Is Drinking Fruit Juice Healthy? (Is Fruit Juice Really as Bad as Soda?)

It's time to learn the lowdown on fruit juice.

It’s time to learn how fruit juice fits into a healthy diet. 

You may be wondering: Is drinking fruit juice a good idea? Or is it really just like popping a can of soda?

We help navigate food and drink choices as part of our 1-on-1 Online Coaching Program, and we are really flippin’ good at it! So you’ve come to the right place to get the lowdown on fruit juice. 

Here’s what we’ll cover to answer the question, “Is drinking fruit juice healthy?”

Let’s jump right in!

What Are the Benefits of Fruit Juice?

100 bucks for OJ! Whew.

Fruit juice is mostly just sugar water.

Mostly.

But we can’t discount the nutrients contained in fruit juice.

Depending on the source, many of the vitamins and minerals in whole fruit can be found in its juice counterpart.[1]

Noticed I said “source.” Quality matters when it comes to fruit juice. 

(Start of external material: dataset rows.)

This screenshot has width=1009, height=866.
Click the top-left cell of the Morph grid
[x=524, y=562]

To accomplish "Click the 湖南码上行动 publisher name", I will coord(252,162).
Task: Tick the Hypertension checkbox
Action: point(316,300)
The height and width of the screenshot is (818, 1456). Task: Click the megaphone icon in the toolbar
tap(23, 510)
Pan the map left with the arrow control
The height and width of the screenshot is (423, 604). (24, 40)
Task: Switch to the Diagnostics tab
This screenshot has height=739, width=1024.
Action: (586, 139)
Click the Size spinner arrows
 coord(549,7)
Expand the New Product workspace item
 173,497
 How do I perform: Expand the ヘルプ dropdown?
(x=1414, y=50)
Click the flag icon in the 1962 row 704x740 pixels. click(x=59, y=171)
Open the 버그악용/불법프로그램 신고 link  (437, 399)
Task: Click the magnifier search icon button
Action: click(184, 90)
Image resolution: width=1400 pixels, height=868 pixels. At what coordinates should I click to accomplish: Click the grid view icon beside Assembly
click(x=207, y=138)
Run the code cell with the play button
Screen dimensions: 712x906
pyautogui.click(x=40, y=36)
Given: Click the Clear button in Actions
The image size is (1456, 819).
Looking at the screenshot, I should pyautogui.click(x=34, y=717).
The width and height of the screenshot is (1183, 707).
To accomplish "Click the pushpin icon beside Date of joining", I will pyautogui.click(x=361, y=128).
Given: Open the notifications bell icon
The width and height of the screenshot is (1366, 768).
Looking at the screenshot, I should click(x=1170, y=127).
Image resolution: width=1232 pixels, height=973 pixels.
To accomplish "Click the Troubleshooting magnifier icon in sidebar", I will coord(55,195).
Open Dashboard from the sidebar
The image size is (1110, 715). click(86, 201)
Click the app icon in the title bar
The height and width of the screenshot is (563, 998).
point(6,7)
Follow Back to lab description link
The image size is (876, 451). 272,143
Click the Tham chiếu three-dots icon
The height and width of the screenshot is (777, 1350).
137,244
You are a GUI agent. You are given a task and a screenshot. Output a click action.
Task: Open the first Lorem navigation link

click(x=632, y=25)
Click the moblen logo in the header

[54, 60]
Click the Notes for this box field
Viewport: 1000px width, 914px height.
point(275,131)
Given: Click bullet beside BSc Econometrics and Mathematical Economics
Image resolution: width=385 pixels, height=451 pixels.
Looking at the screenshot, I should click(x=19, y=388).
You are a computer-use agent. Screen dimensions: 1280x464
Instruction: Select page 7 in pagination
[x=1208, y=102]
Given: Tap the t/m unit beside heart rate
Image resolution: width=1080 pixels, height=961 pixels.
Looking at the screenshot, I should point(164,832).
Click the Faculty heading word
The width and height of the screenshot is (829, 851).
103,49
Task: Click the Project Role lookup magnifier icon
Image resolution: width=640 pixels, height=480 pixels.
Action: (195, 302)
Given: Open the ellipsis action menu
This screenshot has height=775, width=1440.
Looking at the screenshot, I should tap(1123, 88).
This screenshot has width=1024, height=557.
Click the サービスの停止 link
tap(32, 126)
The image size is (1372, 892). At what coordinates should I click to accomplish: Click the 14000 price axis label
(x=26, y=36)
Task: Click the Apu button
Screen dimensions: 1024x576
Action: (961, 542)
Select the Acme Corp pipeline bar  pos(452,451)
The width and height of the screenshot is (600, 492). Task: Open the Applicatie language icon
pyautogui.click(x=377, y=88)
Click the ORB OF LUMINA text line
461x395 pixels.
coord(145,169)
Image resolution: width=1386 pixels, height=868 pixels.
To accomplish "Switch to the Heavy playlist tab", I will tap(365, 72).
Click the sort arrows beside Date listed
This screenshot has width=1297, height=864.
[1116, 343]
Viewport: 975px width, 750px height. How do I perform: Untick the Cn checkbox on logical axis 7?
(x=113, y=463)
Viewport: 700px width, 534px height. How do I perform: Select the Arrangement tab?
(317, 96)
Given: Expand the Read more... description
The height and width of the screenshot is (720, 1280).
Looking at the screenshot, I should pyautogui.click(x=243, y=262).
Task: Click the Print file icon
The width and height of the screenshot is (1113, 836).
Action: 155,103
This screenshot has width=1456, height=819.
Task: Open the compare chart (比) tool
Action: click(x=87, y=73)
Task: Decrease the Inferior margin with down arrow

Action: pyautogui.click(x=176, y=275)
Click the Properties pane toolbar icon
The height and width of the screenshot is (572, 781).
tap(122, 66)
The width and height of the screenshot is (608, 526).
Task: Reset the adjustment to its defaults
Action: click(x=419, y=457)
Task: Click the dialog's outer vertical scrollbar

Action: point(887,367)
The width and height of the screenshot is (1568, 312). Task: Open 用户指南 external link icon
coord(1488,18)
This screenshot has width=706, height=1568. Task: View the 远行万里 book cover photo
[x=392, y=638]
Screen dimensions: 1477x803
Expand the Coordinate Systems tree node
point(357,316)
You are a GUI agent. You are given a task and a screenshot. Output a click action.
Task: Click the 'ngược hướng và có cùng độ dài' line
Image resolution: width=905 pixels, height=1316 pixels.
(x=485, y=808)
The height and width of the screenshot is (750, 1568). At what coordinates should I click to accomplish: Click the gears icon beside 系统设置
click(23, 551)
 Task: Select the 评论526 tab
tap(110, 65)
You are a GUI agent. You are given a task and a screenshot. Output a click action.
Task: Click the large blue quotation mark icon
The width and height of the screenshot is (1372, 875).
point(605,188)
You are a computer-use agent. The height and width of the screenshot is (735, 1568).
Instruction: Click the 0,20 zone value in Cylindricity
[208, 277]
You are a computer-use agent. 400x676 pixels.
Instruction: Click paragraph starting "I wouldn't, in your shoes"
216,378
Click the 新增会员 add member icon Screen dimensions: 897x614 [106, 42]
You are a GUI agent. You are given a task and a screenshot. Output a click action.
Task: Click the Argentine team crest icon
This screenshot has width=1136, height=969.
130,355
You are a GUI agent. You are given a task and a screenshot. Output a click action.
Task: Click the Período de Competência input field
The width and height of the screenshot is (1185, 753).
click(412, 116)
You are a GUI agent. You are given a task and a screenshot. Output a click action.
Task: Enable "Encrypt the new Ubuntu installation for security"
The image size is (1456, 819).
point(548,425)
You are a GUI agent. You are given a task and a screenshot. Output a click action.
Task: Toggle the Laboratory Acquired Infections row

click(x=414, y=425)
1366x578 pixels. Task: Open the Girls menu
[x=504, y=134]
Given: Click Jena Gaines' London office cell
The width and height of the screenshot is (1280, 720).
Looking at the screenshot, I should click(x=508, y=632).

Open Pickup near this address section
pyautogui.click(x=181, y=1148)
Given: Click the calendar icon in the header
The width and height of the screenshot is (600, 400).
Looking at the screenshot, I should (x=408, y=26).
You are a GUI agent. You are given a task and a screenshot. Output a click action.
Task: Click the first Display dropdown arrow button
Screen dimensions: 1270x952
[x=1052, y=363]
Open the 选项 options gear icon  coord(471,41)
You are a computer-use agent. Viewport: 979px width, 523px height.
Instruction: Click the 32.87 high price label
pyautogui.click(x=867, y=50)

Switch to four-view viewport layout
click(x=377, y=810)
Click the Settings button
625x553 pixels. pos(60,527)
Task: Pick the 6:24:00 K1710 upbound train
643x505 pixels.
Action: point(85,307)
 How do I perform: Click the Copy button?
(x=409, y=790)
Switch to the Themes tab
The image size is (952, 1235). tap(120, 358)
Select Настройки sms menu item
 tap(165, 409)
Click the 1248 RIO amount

There’s a big difference between orange juice you squeezed yourself and Hawaiian Punch.

This was a weird marketing campaign when you think about it.

Quality of juice aside, our recommendation would be to actually eat the entire fruit, because of the importance of fiber (covered next)

All this to say: if you are going to drink a sugary beverage, nutrients are a good thing, so you can do worse than high-quality fruit juice. 

Just know that you are sending a bunch of sugar water straight into your stomach. 

Is Fruit Juice Bad for you? (Drinking Your Fruit)

I will admit, that juice does look tasty.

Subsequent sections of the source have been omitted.